Nothing fancy here. Divide the league RA and FIP by the pitcher’s RA and FIP and multiply by 100. The higher the number, the better the pitcher was at preventing runs relative to their league. Since player talent is not static, I’m only using the last three years for each pitcher before they made the move.
By this measure, Tanaka has been the most effective starting pitcher to make the jump.
So real basically, I calculated the RA+ and FIP for every pitcher who has already made the jump to MLB in MLB. Then I just used the change for each pitcher between Japan and MLB to give us an estimate of some of the ways Tanaka’s performance would translate statistically. I only used the first three years in MLB, again assuming player talent is not static.

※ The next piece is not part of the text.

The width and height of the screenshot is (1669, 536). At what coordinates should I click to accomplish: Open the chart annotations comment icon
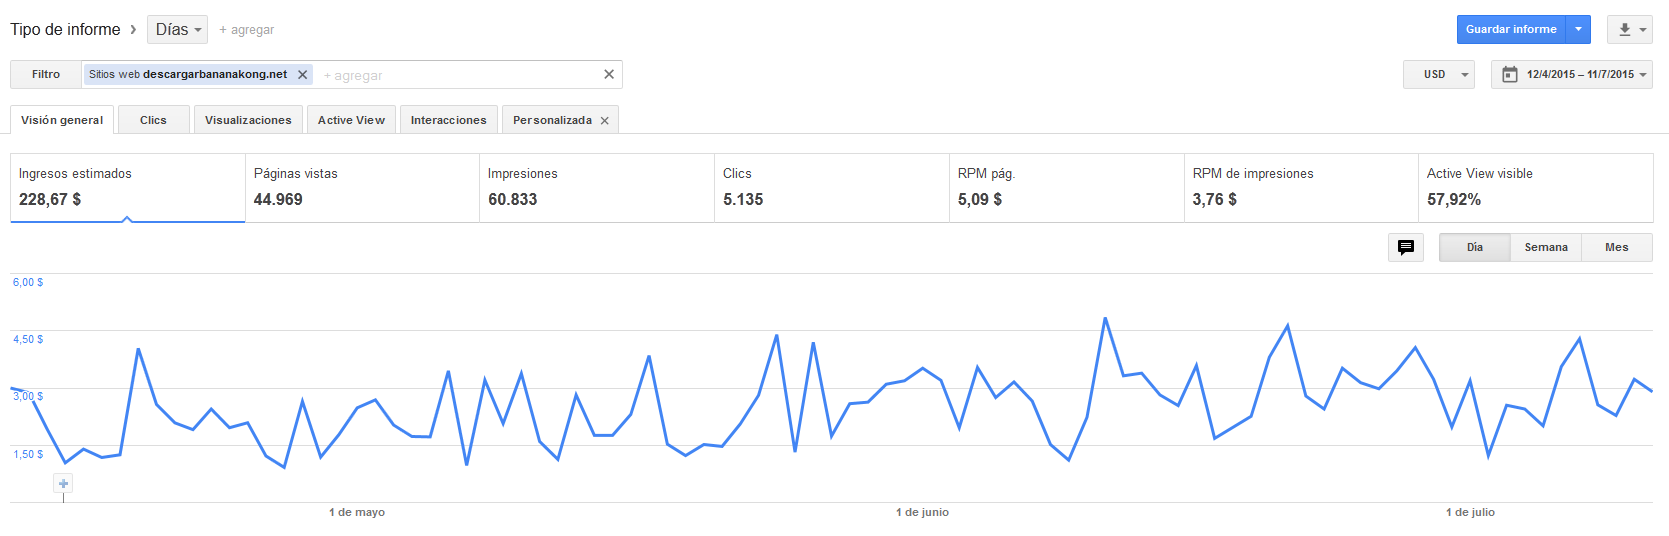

There’s more to projecting a player than their raw stat lines, and I’m very skeptical that Tanaka’s performance would translate in the way the average player has translated. I think the key guy in this chart is Yu Darvish. He’s the most recent pitcher to make the jump, and his numbers were the most similar to Tanaka’s. Tanaka doesn’t have the stuff that Darvish has, so I don’t think expecting to him be as good as Darvish is realistic. So if Darvish is a 133 RA+ pitcher in MLB, maybe Tanaka will be more like a 120-125 guy. In 2013 there were 24 pitchers who pitched at least 180 innings and put up an ERA+ of 120 or better and all but one were worth at least three wins above replacement level and the one who wasn’t (Ervin Santana) was worth 2.8.
A 3 win pitcher is probably worth about $20M a year nowadays. So I’d expect Tanaka to get something like 6 years and $120M from someone. If it’s the Yankees, I’d be cool with it. I’m not sure I’d go much beyond that though.